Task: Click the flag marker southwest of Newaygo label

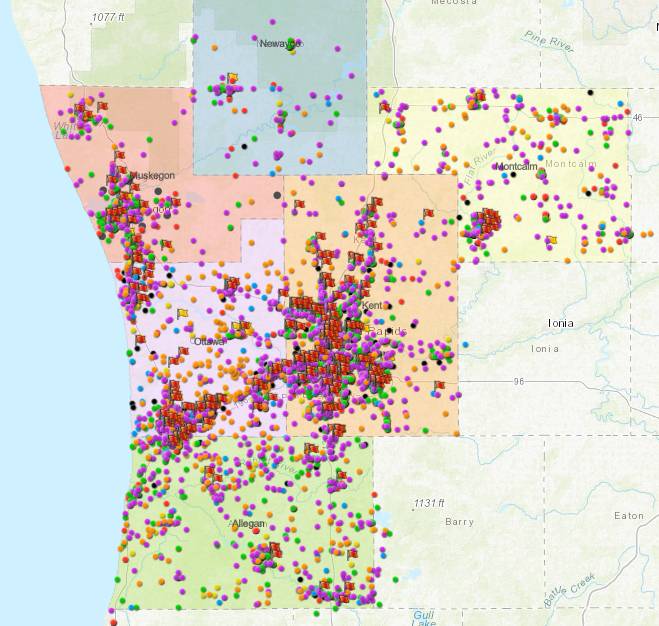Action: tap(232, 77)
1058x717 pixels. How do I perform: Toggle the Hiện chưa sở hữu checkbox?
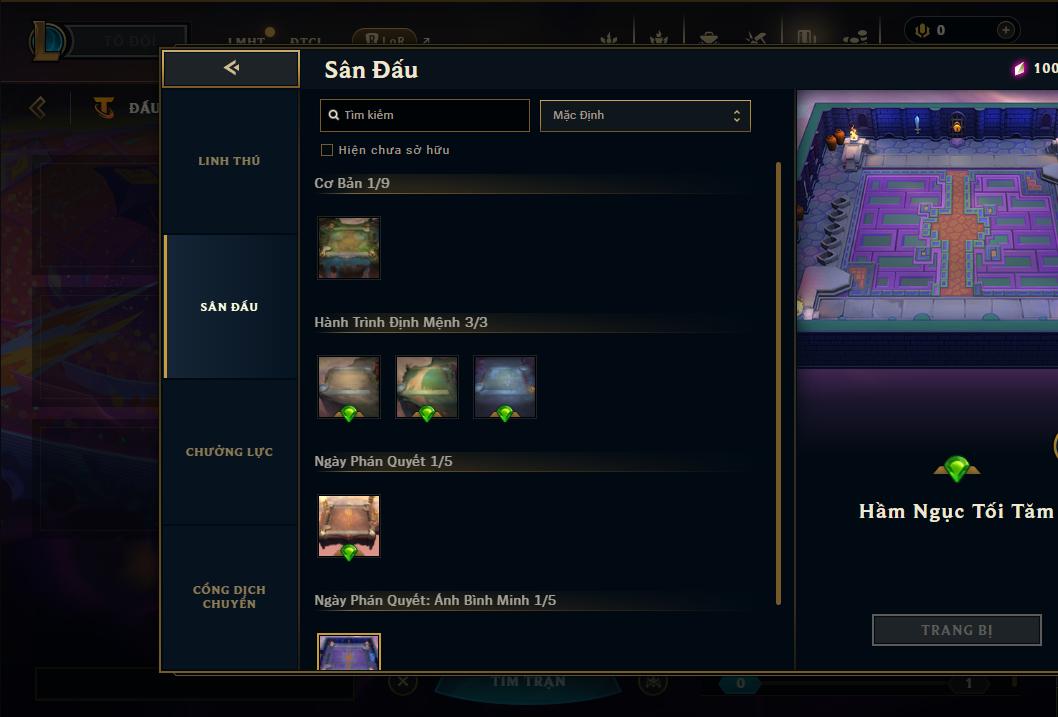click(327, 150)
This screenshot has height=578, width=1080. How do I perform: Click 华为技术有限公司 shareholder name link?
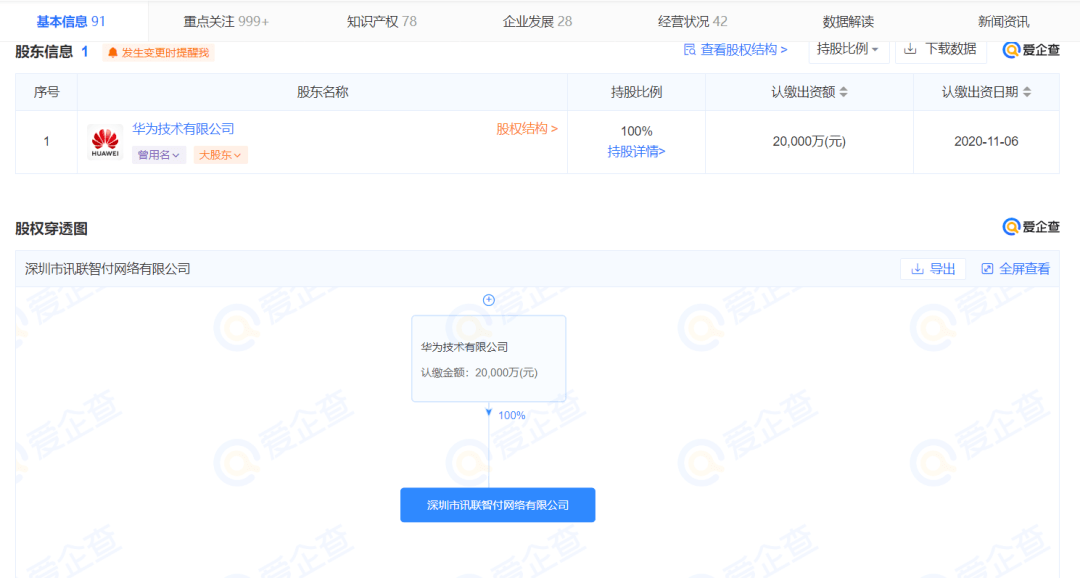click(x=183, y=129)
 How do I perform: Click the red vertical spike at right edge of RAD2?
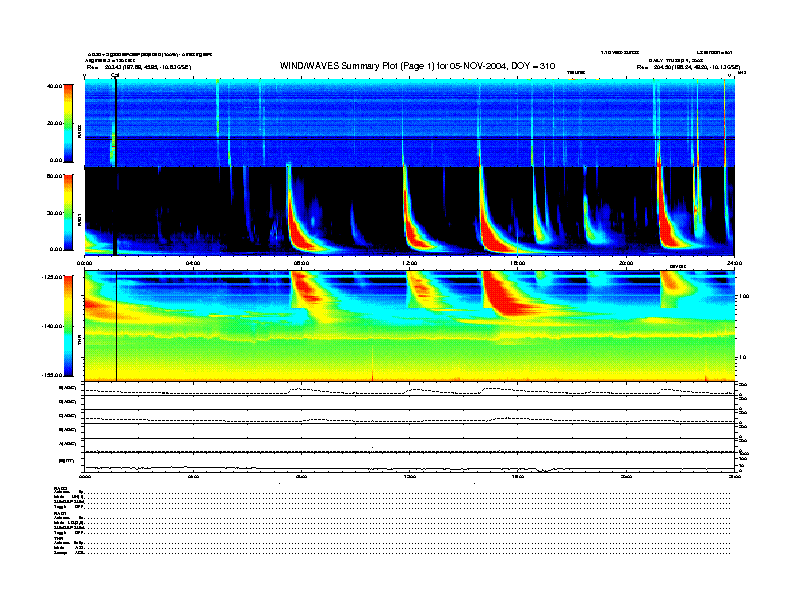(725, 120)
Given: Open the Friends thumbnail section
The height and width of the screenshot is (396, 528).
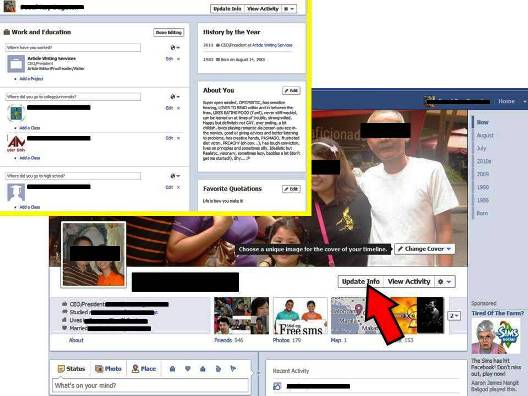Looking at the screenshot, I should 241,316.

_____

▸ **What the task requires**:
Reproduce the lines above word for word, leaving out the pictures.

▸ **Task output**:
Task: Click the flag marker southwest of Newaygo label

Action: tap(232, 77)
1058x717 pixels. How do I perform: Toggle the Hiện chưa sở hữu checkbox?
click(327, 150)
This screenshot has height=578, width=1080. How do I perform: Click 华为技术有限公司 shareholder name link?
click(x=183, y=129)
 How do I perform: Click the red vertical spike at right edge of RAD2?
(725, 120)
Given: Open the Friends thumbnail section
The height and width of the screenshot is (396, 528).
Looking at the screenshot, I should 241,316.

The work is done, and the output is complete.